Since the hospital a darker bitter side has shown a few times, not sure if it is anything but a completely rational response to a bleak prospect. Still waiting to see how much he will return to normal as he recovers from the last few days, from the initial problem and the stress of hospital. I would expect some improvement but I’m not deluding myself into expecting a complete recovery.
In a way he seems to have more mental energy and to be more aware of his illness than before, it’s hard to describe but for example today he was very tearful over the fact that he could no longer do the gardening which he regards as his duty, he feels like he is letting us all down. That’s very clear and reasoned compared to before, what’s changed… This clarity just serves to make his reasons for being depressed all too clear to him. He is so very restless, he rambles on semi-coherently without cease, we have watch him constantly like a child. He can’t sit still for 5 minutes and if we don’t keep an eye out we find him tottering around. We worry about a fall, so basically we have to watch him closely 24/7, this is tiring in the extreme and it makes it very hard to find time to do anything. Life is chopped up into tiny little fragments such that settling down to do anything is impossible. Ho him, par for the course I’m sure, I bet all you parent types know exactly what I’m talking about.
Physical strength ebbs and flows, sometimes strong, sometimes very unsteady, pretty much the same as before.
But at least we have the cats! Phil loves animals, always has. Sometimes I wish they were more ‘lap cat’ in temperament but they occasionally show some purry headbutty love
Mickey shows greater aptitude for dozing than guarding
Molly is not impressed
Mum’s out at the eye specialists having a check up. Deb helping out. When they get back, maybe go for a drive.
So that was ok! took Dad to Battersea Park. Pushed him around the lake in the wheelchair. Lovely spring day. God, Dad moans about driving, every bump is a moan and a groan and in London, everything is bumpy. Joke: In Britain we used to drive on the left of the road, now we drive on what’s left of the road! Anyway, Battersea Park was very beautiful on this crisp sunny spring day, Battersea Power Station looked very cool in the sun, not that you can see easily from the shitty mobile photos:
‘Ooo you lookin’ at?
Lights, camera, AKSHUN!
Mum news: she had cataract removed a week or two ago but the expected improvement failed to materialise. She went into hospital for a checkup today and they found some macular degeneration. They sound confident that they can treat this with a series of 3 monthly injections. Sounds optimistic. See below for Deb’s summary.

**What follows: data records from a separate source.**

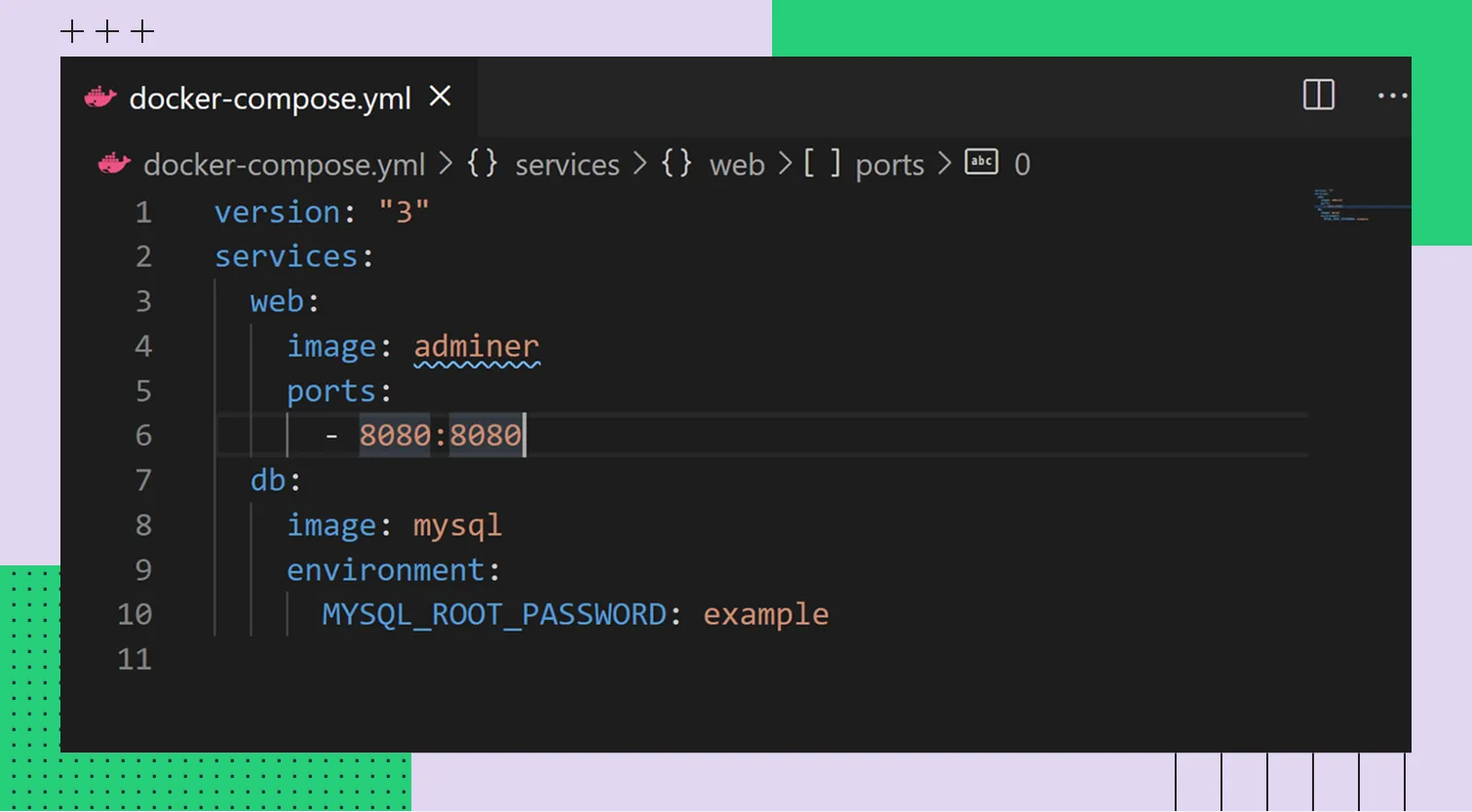Click line number 7 in gutter
This screenshot has height=812, width=1472.
143,480
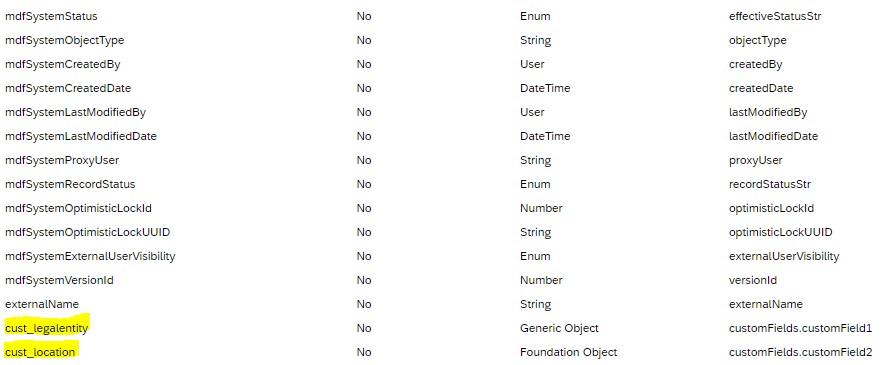Image resolution: width=888 pixels, height=365 pixels.
Task: Click the Generic Object data type
Action: tap(559, 328)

That’s about it, sorry for the ramble but this is one thing I can fit in between Phil chasing sessions. This is me being bored.
Am heartily sick of videos about steam trains!

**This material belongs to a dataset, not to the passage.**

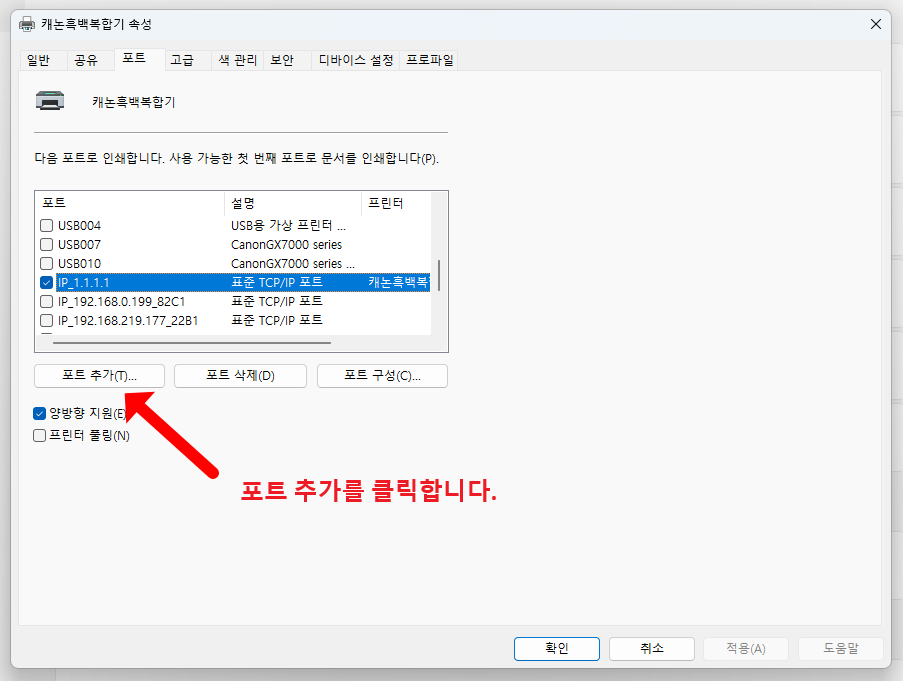
Task: Click the printer icon in the title bar
Action: (x=26, y=23)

11pm and he’s still talking, he’s being going for 14 hours… is this a taste of the future. G’dammit Phil! Go to SLEEP!
Info about eye ops:
Eylea is the preparation that will be injected monthly for 3 months, starting 3 March (10am). After the first 3, they will then review to determine if it is in fact having a positive effect; if not, at that point treatment will be discontinued. However, if it is working, they will arrange further injections for up to a year at 6 to 8 weekly intervals.
The active ingredient is Aflibercept, which is a fusion protein used for the treatment of wet macular degeneration. It works by inhibiting the overexpression of vascular endothelial growth factor (VEGF) that causes blood vessels to grow up from the choroid behind the retina.
Since the eye is a closed environment, the side effects are minimal. There may be raised pressure inside the eye for a short period which usually dissipates naturally, but can cause pain (eye or headache). Over-the-counter painkillers are usually prescribed. Very rarely it can cause an allergic reaction, but more often in those with existing allergies. There will likely be some minimal bleeding of the injection site that should not cause concern (will look like a bloodshot eye). As an invasive procedure, there is also a small risk of infection, although as a preventative measure, prior to the injection the eye is washed with disinfectant, and antibiotic eyedrops administered for four days post injection.